Reputation: 440
I have case class like this:
case class Ais(NotImportant)
extends Serializable {
var flag = Ais.Flag.NotFlagged
var cluster = Ais.Unknown
var visited = false
override def toString(): String = {
s"$cluster,$flag,$visited"
}
}
After running my algorithm I'm ending up with two Datasets of type (Int,Ais)
where variables in Ais
objects contain information. I need to union them. The most important for me are the values of var cluster
and var visited
. Yet after union
they are reset to default values.
labeledInner.foreach(println(_)) // This is fine
println("==========")
labeledOuter.foreach(println(_)) // This is also fine
println("==========")
labeledOuter.union(labeledInner).foreach(println(_)) // Here
// everything set to default
I'm running Spark 2.1 and Scala 2.11.8.
Upvotes: 2
Views: 279
Reputation: 37852
You should not use mutable vars
in case classes when using Spark - these do not "survive" Spark's encoding, so any non-trivial use of the Dataset (like using union
) which triggers encoding and decoding would not preserve these fields.
Why? Spark has built-in Encoders that are meant to efficiently encode objects into byte-arrays (and back). For case classes (actually, for all Product
s, which mostly means case classes and tuples), the encoders only encode the case-class fields that are defined as class parameters (in your case, only NotImportant
).

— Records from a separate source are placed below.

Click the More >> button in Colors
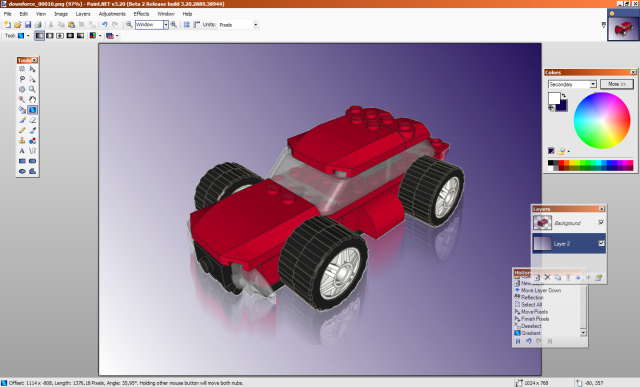This screenshot has width=640, height=387. point(616,84)
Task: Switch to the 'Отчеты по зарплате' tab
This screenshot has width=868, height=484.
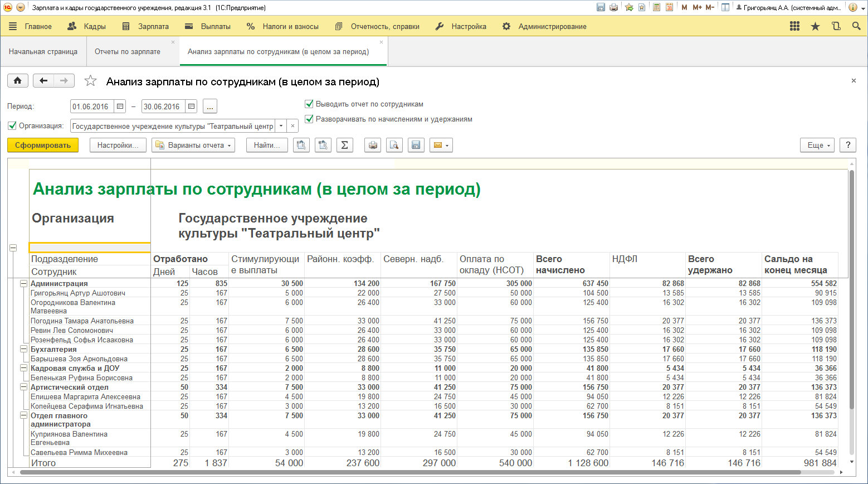Action: click(x=128, y=52)
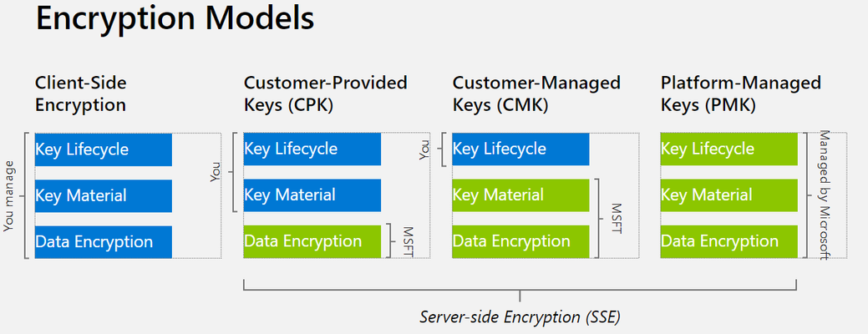Select Key Material block in CPK column
This screenshot has height=334, width=868.
tap(312, 195)
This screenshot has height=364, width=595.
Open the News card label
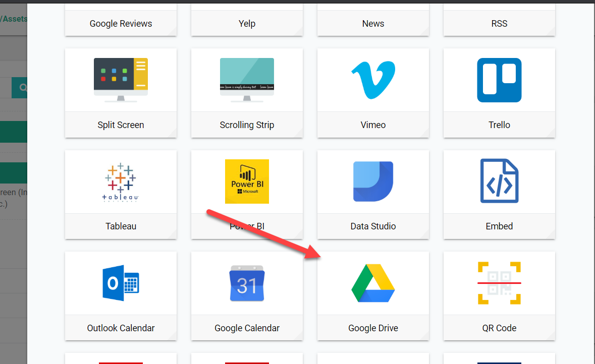pyautogui.click(x=373, y=24)
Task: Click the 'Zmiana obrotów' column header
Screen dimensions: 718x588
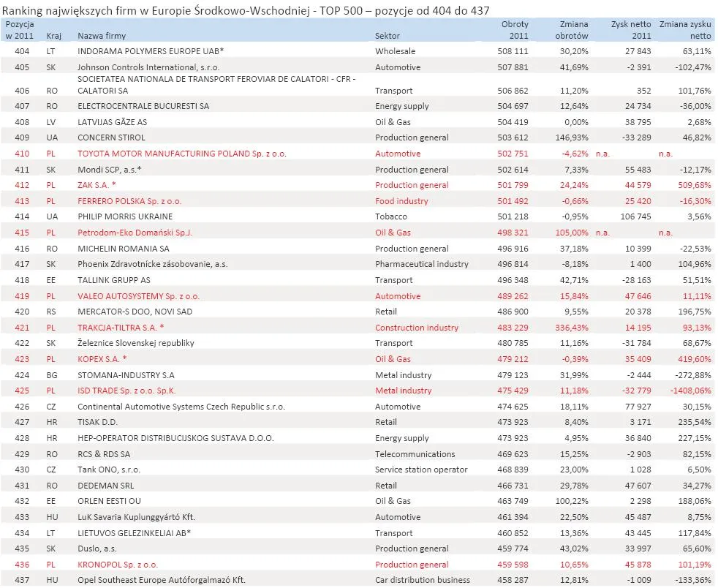Action: (x=573, y=30)
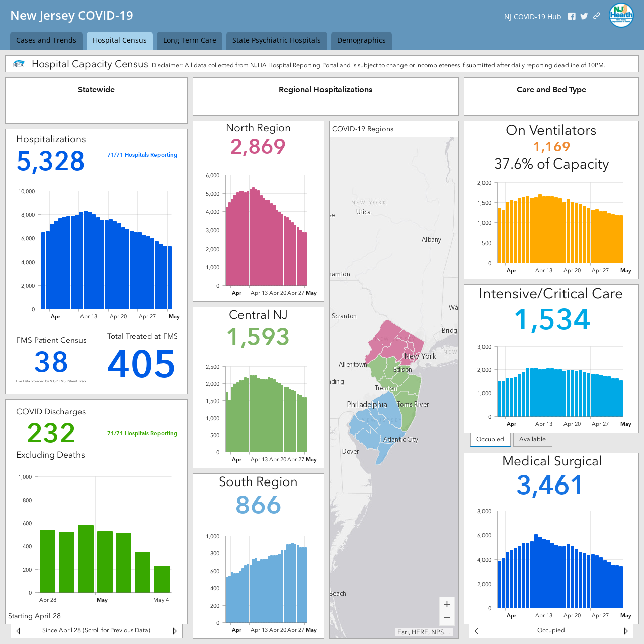Advance to next Medical Surgical chart
This screenshot has width=644, height=644.
[x=626, y=631]
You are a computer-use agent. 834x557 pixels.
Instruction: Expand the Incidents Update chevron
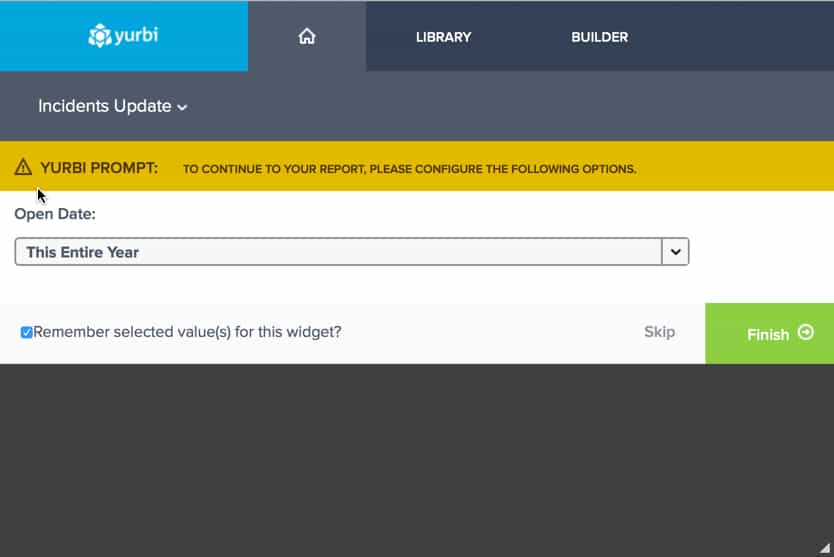pyautogui.click(x=182, y=107)
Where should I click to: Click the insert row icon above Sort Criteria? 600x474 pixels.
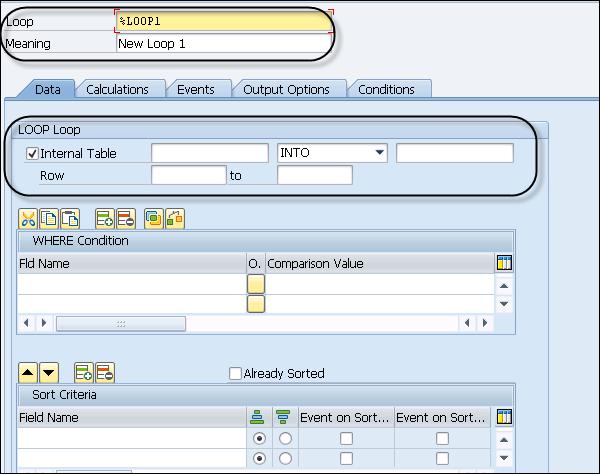pyautogui.click(x=83, y=373)
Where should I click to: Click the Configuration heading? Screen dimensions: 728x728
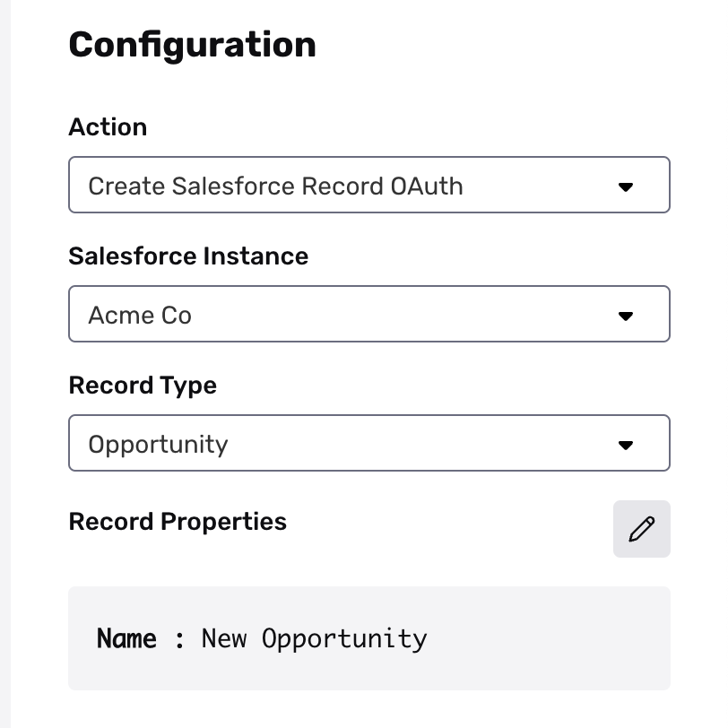192,45
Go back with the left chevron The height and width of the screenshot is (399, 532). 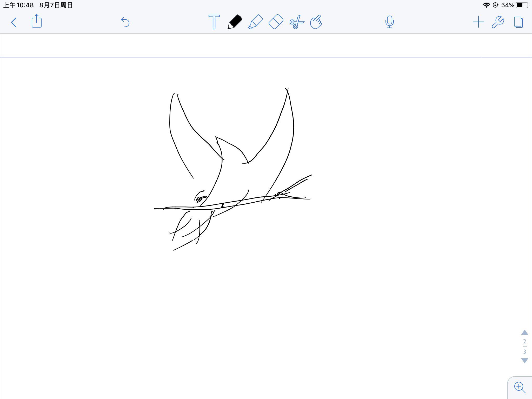(x=14, y=22)
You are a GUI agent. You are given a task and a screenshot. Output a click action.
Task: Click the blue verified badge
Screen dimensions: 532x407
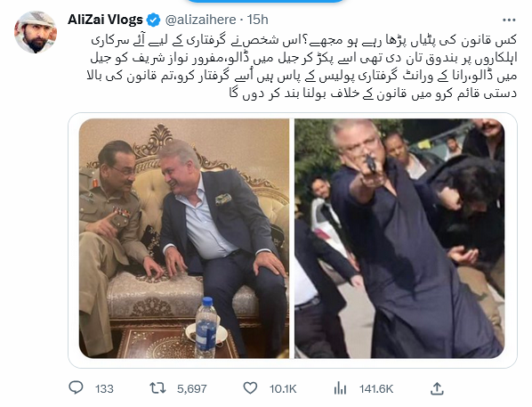click(x=153, y=20)
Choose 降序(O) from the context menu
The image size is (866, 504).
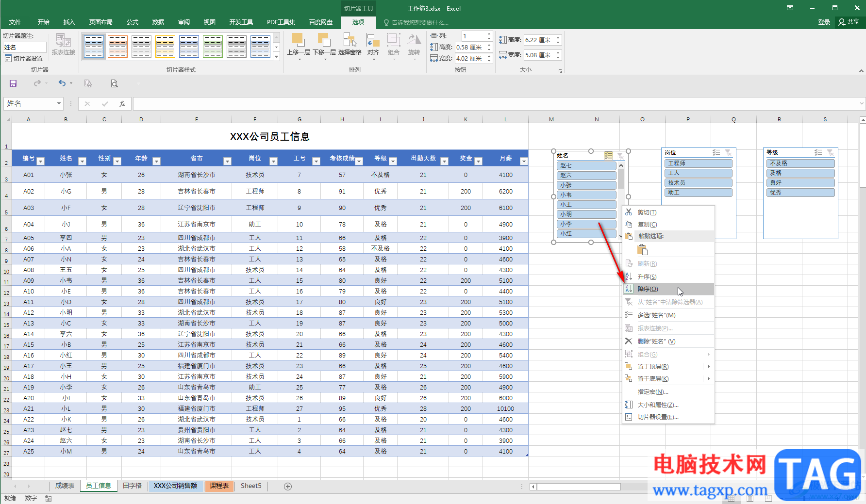[648, 289]
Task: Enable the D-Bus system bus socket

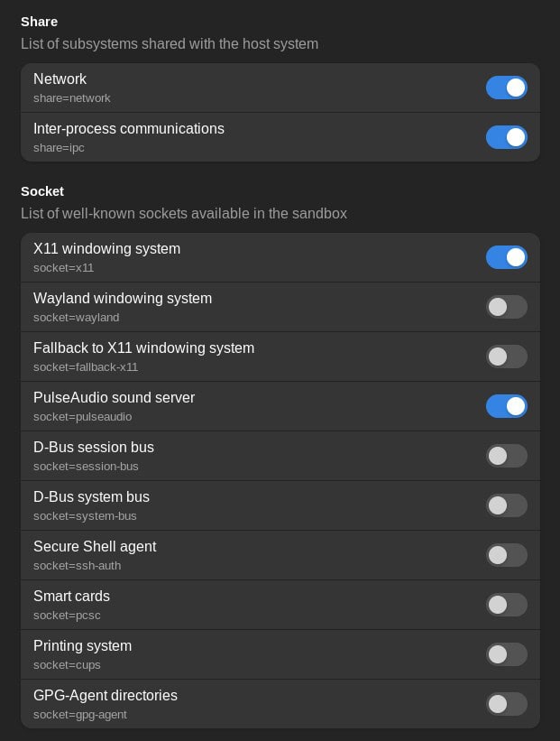Action: (x=506, y=505)
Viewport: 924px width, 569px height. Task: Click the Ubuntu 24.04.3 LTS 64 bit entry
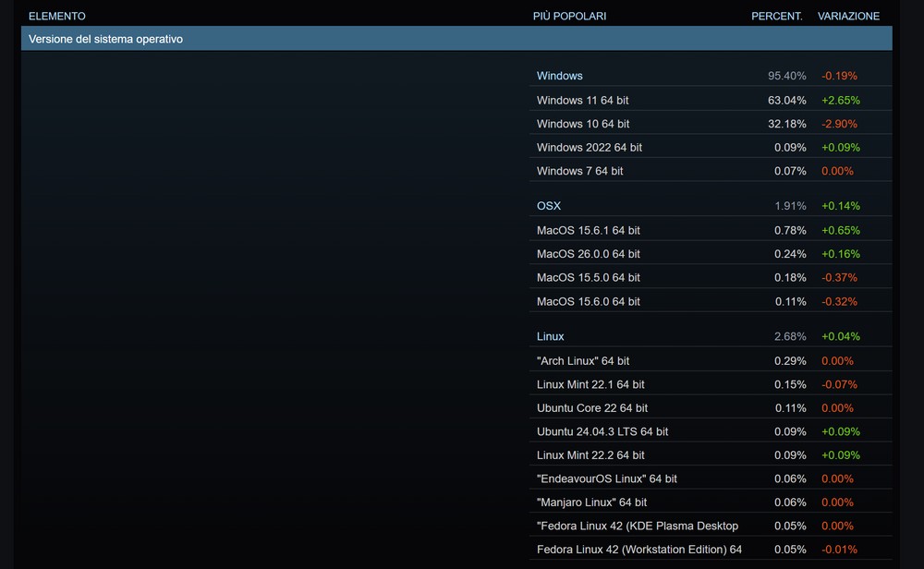pyautogui.click(x=602, y=431)
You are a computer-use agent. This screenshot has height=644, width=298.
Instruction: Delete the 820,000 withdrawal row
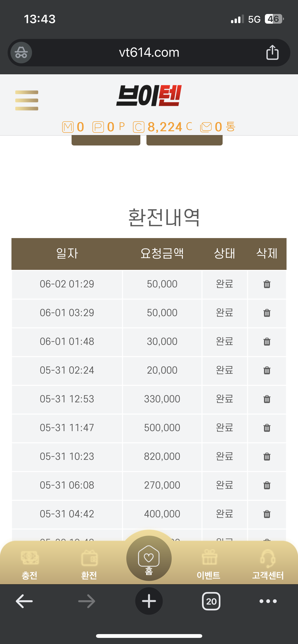267,457

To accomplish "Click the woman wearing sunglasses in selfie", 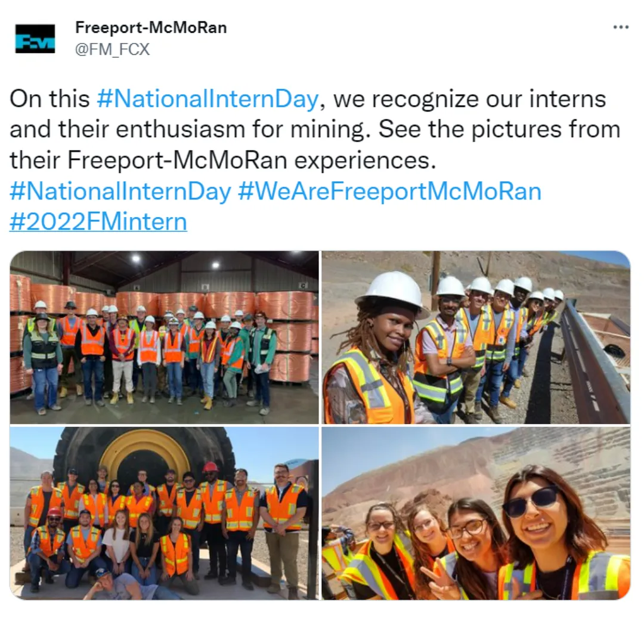I will pyautogui.click(x=563, y=534).
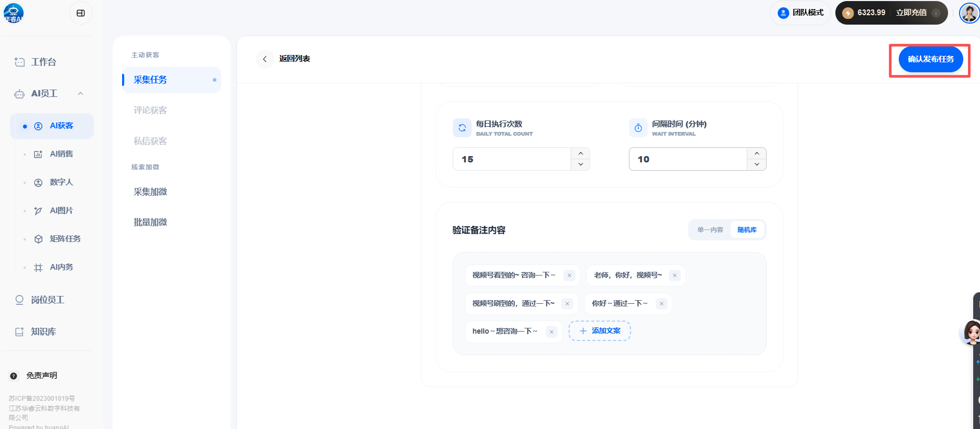Increase 每日执行次数 with up arrow
This screenshot has width=980, height=429.
[x=580, y=153]
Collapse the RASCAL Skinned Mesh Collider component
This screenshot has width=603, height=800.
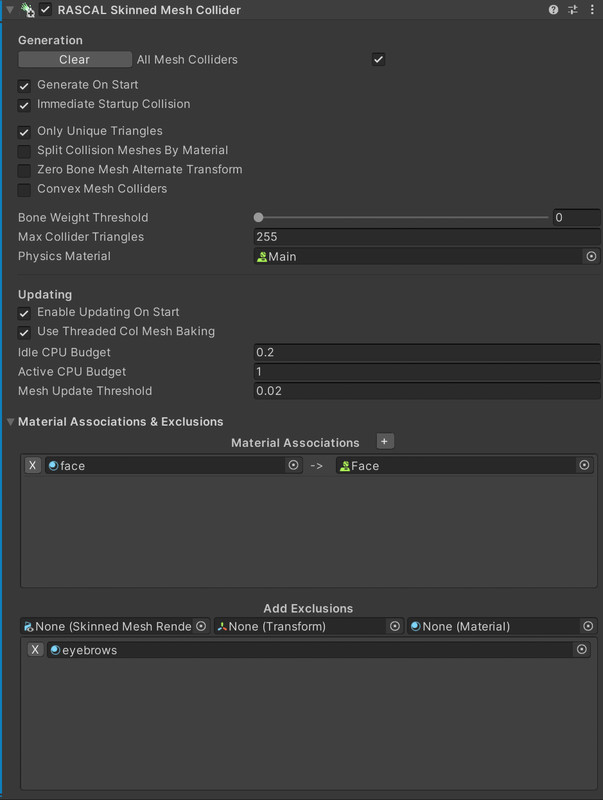10,9
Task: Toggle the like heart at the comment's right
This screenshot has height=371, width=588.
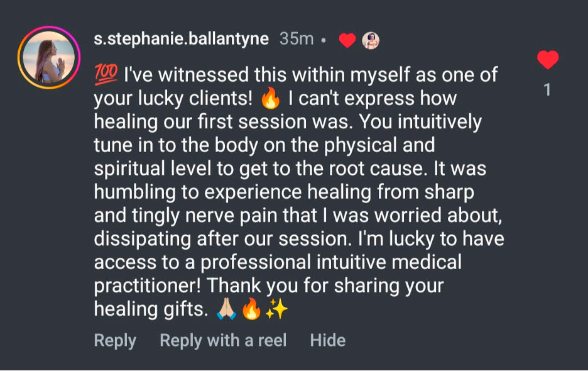Action: click(x=548, y=60)
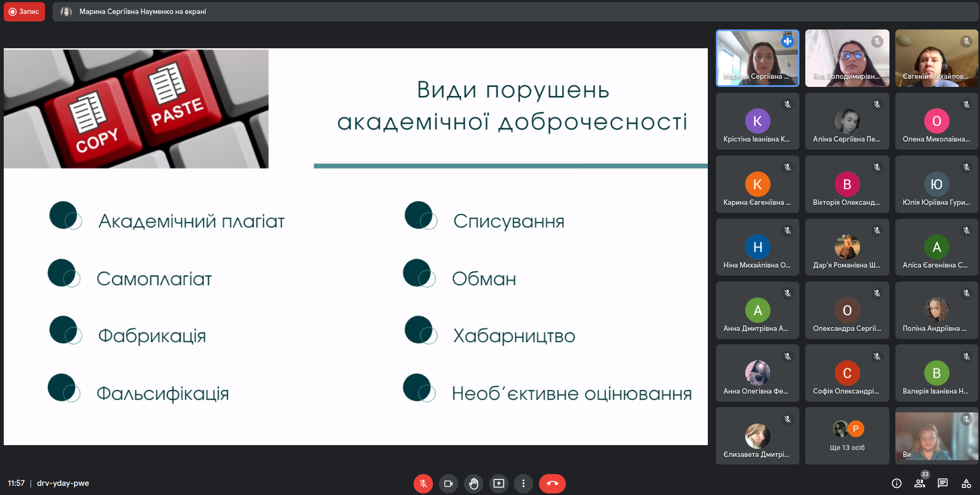Select Яна Володимирівна's video tile
The width and height of the screenshot is (980, 495).
pos(847,58)
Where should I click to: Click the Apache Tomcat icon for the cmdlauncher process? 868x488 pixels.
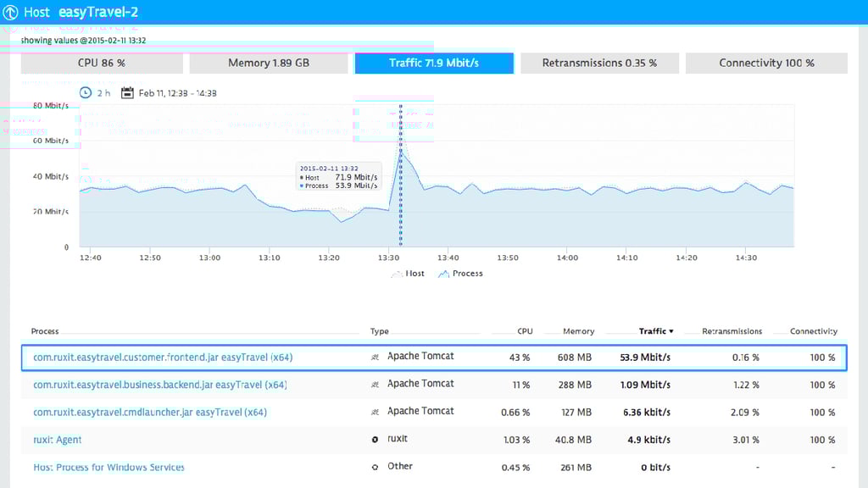tap(374, 413)
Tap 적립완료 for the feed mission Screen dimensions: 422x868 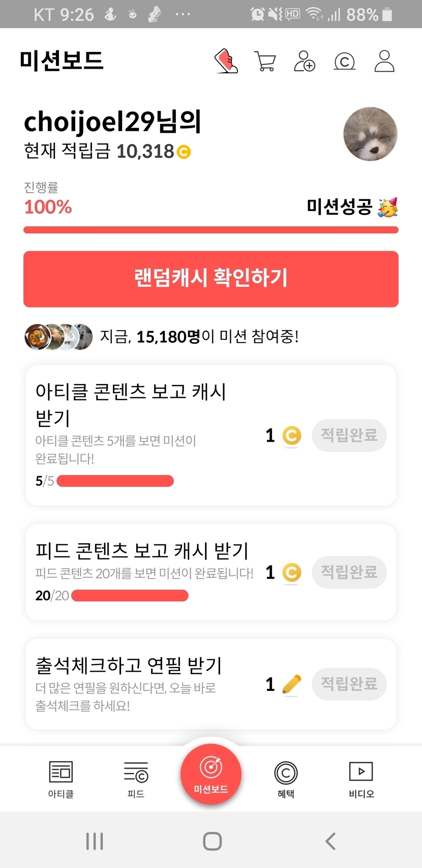pyautogui.click(x=349, y=572)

You can see this by creating the relevant encoder for your case class and checking its schema:
case class A(s: String) {
var a: Int = 0
}
Encoders.product[A].schema.printTreeString()
// root
// |-- s: string (nullable = true)
As you can see - only s
survived, a
is not part of the schema.
What's the alternative? When using Spark (and really, Scala in general), you should refrain from mutable fields. Try modeling your data to contain all fields as immutable fields, e.g.:
case class Ais(flag: Flag, cluster: Cluster, visited: Boolean)
Then, to "mutate" these objects, you can use the copy
method that creates a new instance with some (or none) of the fields changed, e.g.:
val a = Ais(Ais.Flag.NotFlagged, Ais.Unknown, false)
val b = a.copy(visited = true)
These objects will be safe to use with Spark (they "survive" serialization and are immutable).
Upvotes: 4